African trypanosomiasis (sleeping sickness) is caused by Trypanosoma brucei, which is transmitted via the bite of the tsetse fly. African trypanosomiasis follows two stages. In stage one the parasite proliferates within the hemolymphatic system, followed by stage two, in which the parasite invades the CNS, resulting in meningoencephalitis with progressive neurological dysfunction and a disrupted sleep–wake pattern. Patients are sleepy by day, but awake and restless by night. Encephalopathy may progress to an apallic syndrome/vegetative state/unresponsive wakefulness [39].

Wake EEG shows a diffuse slowing of background activity with bursts of bisynchronous slow waves recurring every 5–10 s. In more advanced stages of the disease, EEG activity becomes slower, background activity tends to disappear, and epileptic discharges are often observed, associated or not with clinical seizures. Sleep EEG doesn’t show the typical NREM sleep graphoelements and a disorganization of sleep architecture is observed. Sleep is fragmented with frequent arousals, associated with muscle tone, respiratory and cardiac alterations, especially in the deepest sleep stages.

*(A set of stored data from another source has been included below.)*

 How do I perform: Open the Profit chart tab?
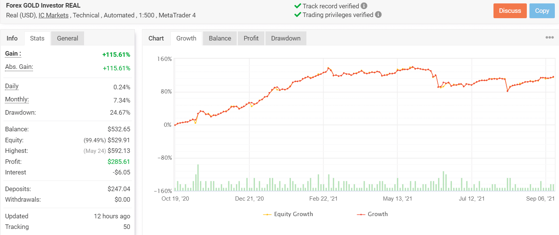251,38
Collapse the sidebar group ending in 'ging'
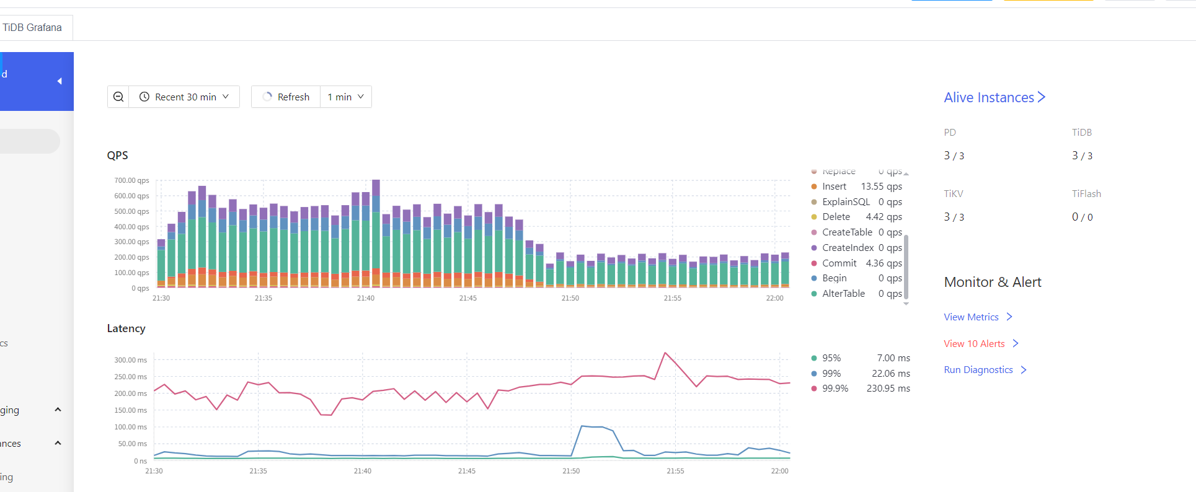The width and height of the screenshot is (1196, 492). click(x=58, y=410)
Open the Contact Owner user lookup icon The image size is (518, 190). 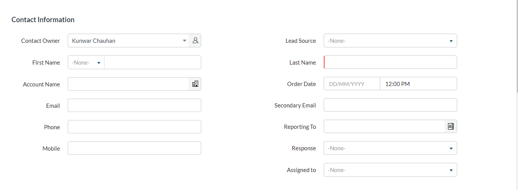coord(195,41)
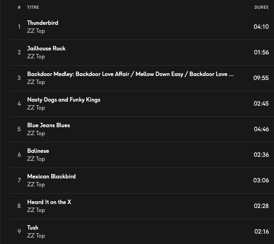This screenshot has width=274, height=244.
Task: Open the Backdoor Medley track title
Action: [x=130, y=74]

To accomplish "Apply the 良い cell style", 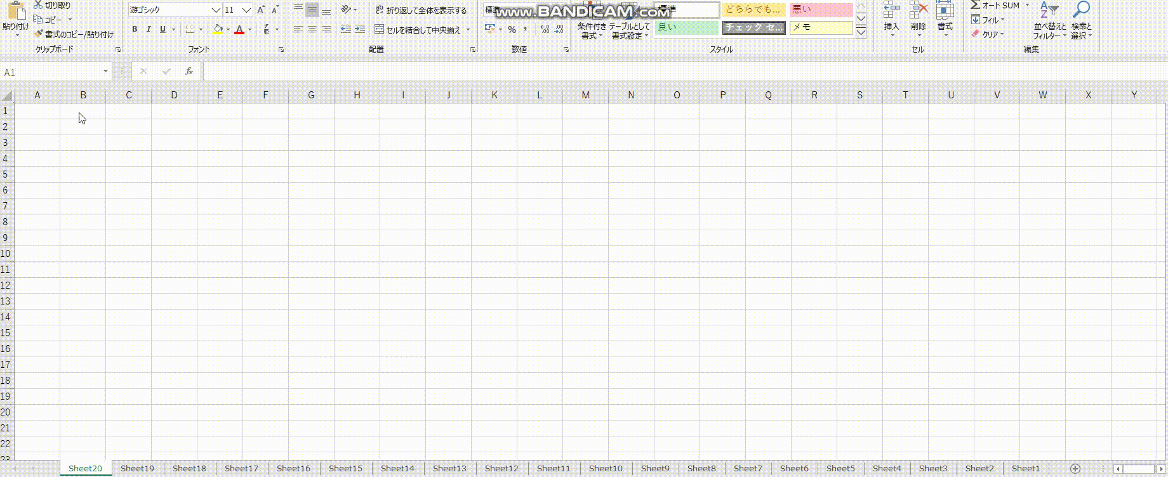I will tap(686, 28).
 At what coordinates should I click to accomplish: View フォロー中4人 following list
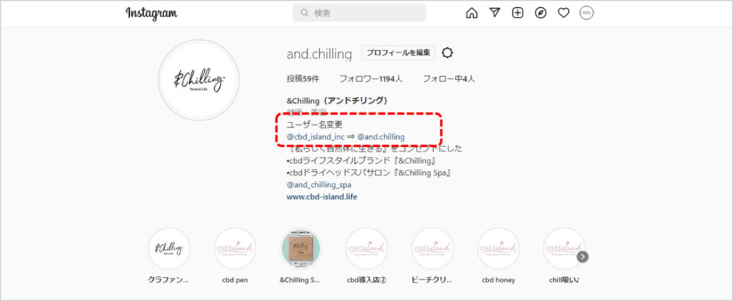coord(449,79)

American trypanosomiasis (Chagas disease) is caused by Trypanosoma cruzi. In the acute stages, Chagas disease presents mainly with myocarditis and with megaesophagus and megacolon in the chronic stages. CNS involvement manifests as acute meningitis, which is a hallmark of the disease, or as multifocal, nodular encephalitis due to reactivation, occasionally complicated by a brain abscess. Also, patients with cardio-embolic stroke have been described. Isolated cases with CNS involvement may also present with dementia, confusion, or sensory or motor deficits. Cerebral Chagas disease is frequently associated with HIV [39]. As in other parasitoses, EEG slow and epileptiform abnormalities may be focal or diffuse, and their entity depends on the type, site, and severity of the cerebral lesion.

7.6 Cerebral Malaria

Cerebral malaria is the most severe complication of malignant tertian malaria. It is caused by Plasmodium falciparum, developing within the red blood cells.

It is clinically defined as unarousable coma in the absence of other potential causes but the presence of malaria-infected erythrocytes. Impaired consciousness with coma may occur spontaneously or may develop at least 1 h after termination of a seizure, following 1–3 days of fever, or after correction of hypoglycemia. Some patients develop headache, delirium or coma, following progressive weakness or prostration due to cerebral edema manifesting as brainstem signs or retinal changes, often associated with systemic complications. Some patients develop cortical infarcts or cerebral sinus venous thrombosis. Survivors have an increased risk of long-term complications such as cognitive impairment, speech and language problems, behavioral difficulties, or epilepsy [39].

Even in patients with minimal neurological manifestations, EEG may show mild alterations. When CNS involvement is wide, EEG abnormalities are significant and consist in bilateral theta-delta waves and, rarely, spikes and sharp waves. Electrical and clinical seizures are frequently observed.